Figures 2 through 8 show an example of summarizing a data cube built from two attributes, Province and Grant_Amount. The measure of interest stored in the cube is Vote. It contains the total number of votes for each combination of Province and Grant_Amount that occurred in the input table. The concept hierarchies for the Province and Grant_Amount attributes are shown in Figure 2. In Figure 2(a), each province represents a location and some can be mapped to more general regions, such as the Prairies or the Maritimes. Those regions can be further mapped to Western Canada and Atlantic Canada. The top level of the hierarchy is "ANY", representing any location. Western and Atlantic Canada are higher level, more general concepts than, for example, Alberta and Nova Scotia. The concept hierarchy in Figure 2(b) represents the Grant_Amount dimension of the database. Grant_Amount is originally stored as specific numbers, such as $34000. The concept hierarchy generalizes the values by grouping them into categories of multiples of $10000, then $20000, and finally including all the amounts into ANY. Ordinarily, concept hierarchies are provided by a domain expert, because then the resulting general concepts will make sense to people familiar with the domain. Concept hierarchies might also be formed automatically by clustering.

concept 1 concept 2
Figure 2(a): Concept Hierarchy for Province Figure 2(b): Concept Hierarchy for Grant_Amount

To reduce the size of the data cube, we can summarize the data by computing the cube at a higher level in the concept hierarchy. A non-summarized cube would be computed at the lowest level, for example, the province level in Figure 2(a). If we compute the cube at the second level, there are only six categories, B.C., Prairies, Ont., Que., Maritimes and Nfld., and the data cube will be much smaller. Figure 3 shows a sample generalization of the Province attribute for those provinces that can be grouped under the concept Prairies and those that can be grouped under the concept Maritimes. For example, for Sask., the province, or location name, changes to Prairies, but the other attribute values remain unchanged because they are not summarized at this point. The new, summarized concept hierarchy is shown in Figure 4.

prov table
Figure 3: Generalizing the Province Attribute
after gen
Figure 4: After Generalization of Province Attribute

The next step in the process is to remove duplicate tuples from the data.
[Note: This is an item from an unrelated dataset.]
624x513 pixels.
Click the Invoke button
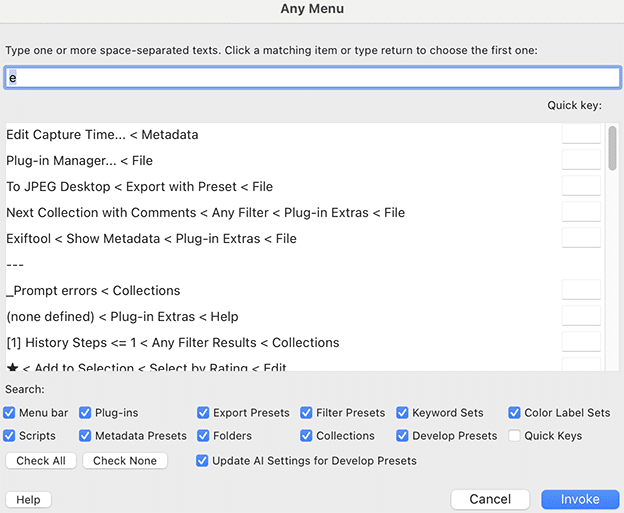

The measure of interest, Votes, is summed for tuples that have the same Province and Grant_Amount values. For example, in Figure 5, three tuples contain the combination {Prairies, <20000}. The tuples are removed, their individual Votes values are summed, and a new tuple replaces all three, with a Votes value of 231.

dup tables
Figure 5: Remove Duplicate Tuples after Province Generalization

We can also generalize the Grant_Amount Attribute. Figure 6 shows summarization of this attribute through the addition of a new category for amounts greater than or equal to 90000. In total, the Grant_Amount value of seven tuples is changed to the new classification. After summarizing the data into groups of <20000, 20000 - 49999, 50000 -89999 and >=90000, the concept hierarchy is as shown in Figure 7. Again, we need to remove the duplicate tuples after generalizating the Grant_Amount attribute. This is shown in Figure 8.

grant amount
Figure 6: Generalize Grant_Amount Attribute

after GE2
Figure 7: After Generalization of Grant_Amount Attribute

dup table 2
Figure 8: Removing Duplicate Tuples after Grant_Amount Generalization

The final result of summarizing the data by introducing the categories Prairies, Maritimes and >=90000 is shown in Figure 9. From here, the process could be continued to further generalize Province or Grant_Amount.

final res
Figure 9: Final Result of Generalization

Drill-down

Drill-down is similar to Rollup, but is in reverse. A drill-down goes from less detailed data to more detailed data. To drill-down, we can either traverse down a concept hierarchy or add another dimension to the data cube. For example, given the data shown in Figure 8, a drill-down on the Province attribute would result in more detailed information about the location. The value Prairies would be replaced by the more detailed values of Alberta, Saskatchewan and Manitoba. The result is the data cube shown in Figure 7, before summarization. This is a reversal of the summarization process.